[Start of section]

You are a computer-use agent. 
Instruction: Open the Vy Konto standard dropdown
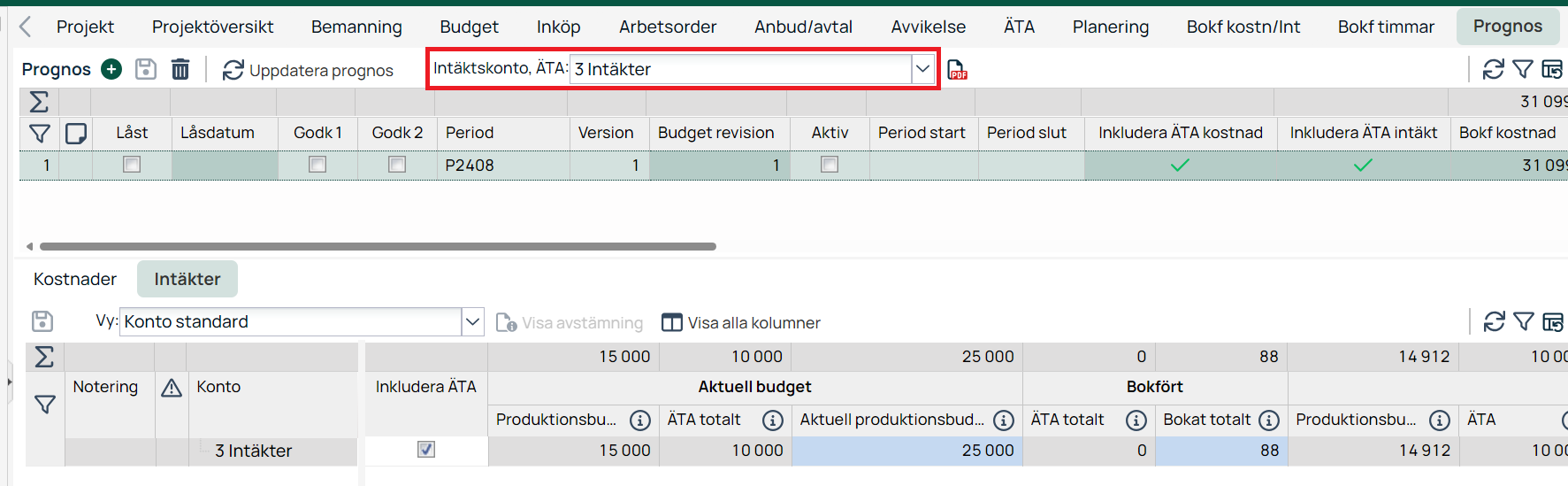(472, 321)
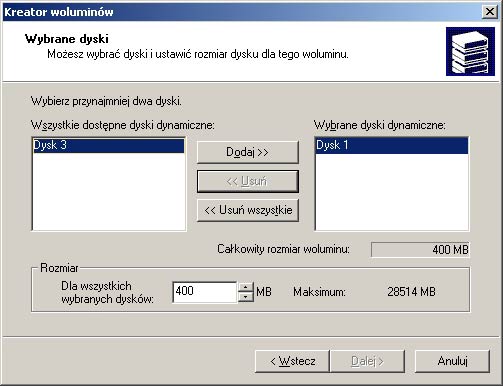Click the Maksimum 28514 MB value
The height and width of the screenshot is (386, 503).
click(x=411, y=292)
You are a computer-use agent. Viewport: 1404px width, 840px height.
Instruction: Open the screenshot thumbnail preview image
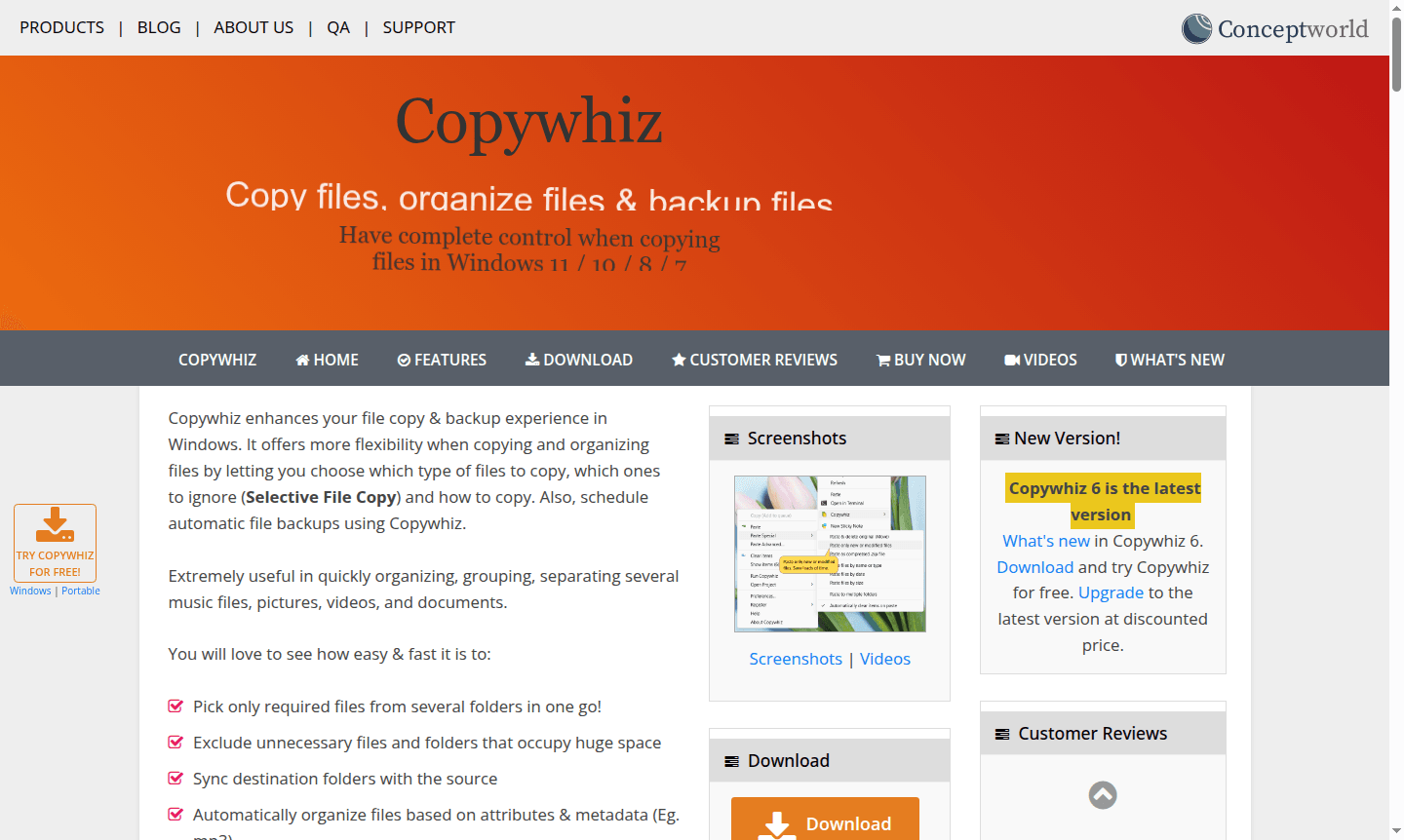(x=830, y=553)
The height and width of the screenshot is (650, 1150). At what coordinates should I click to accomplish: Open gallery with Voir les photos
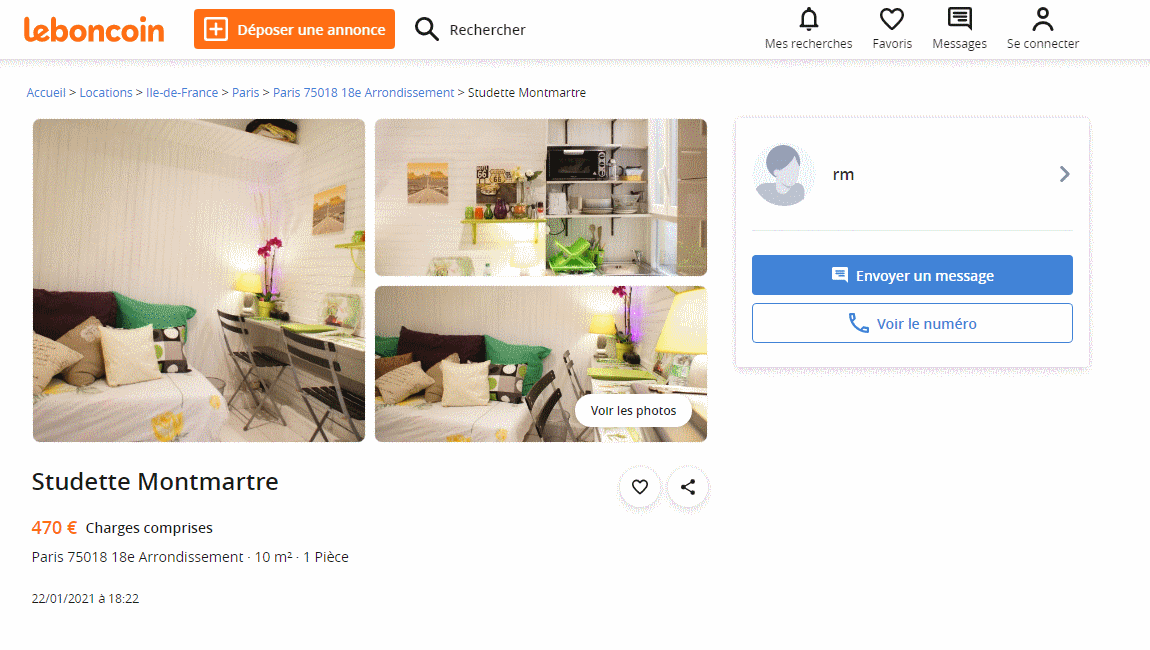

[End of section]

** Exercise objective **
Reproduce the data word for word without its images.

** Exercise answer **
You are a computer-use agent. 
Instruction: Open the Vy Konto standard dropdown
(472, 321)
Click the Maksimum 28514 MB value
The height and width of the screenshot is (386, 503).
click(x=411, y=292)
You are a computer-use agent. Viewport: 1404px width, 840px height.
Instruction: Open the screenshot thumbnail preview image
(x=830, y=553)
The height and width of the screenshot is (650, 1150). At what coordinates should I click to accomplish: Open gallery with Voir les photos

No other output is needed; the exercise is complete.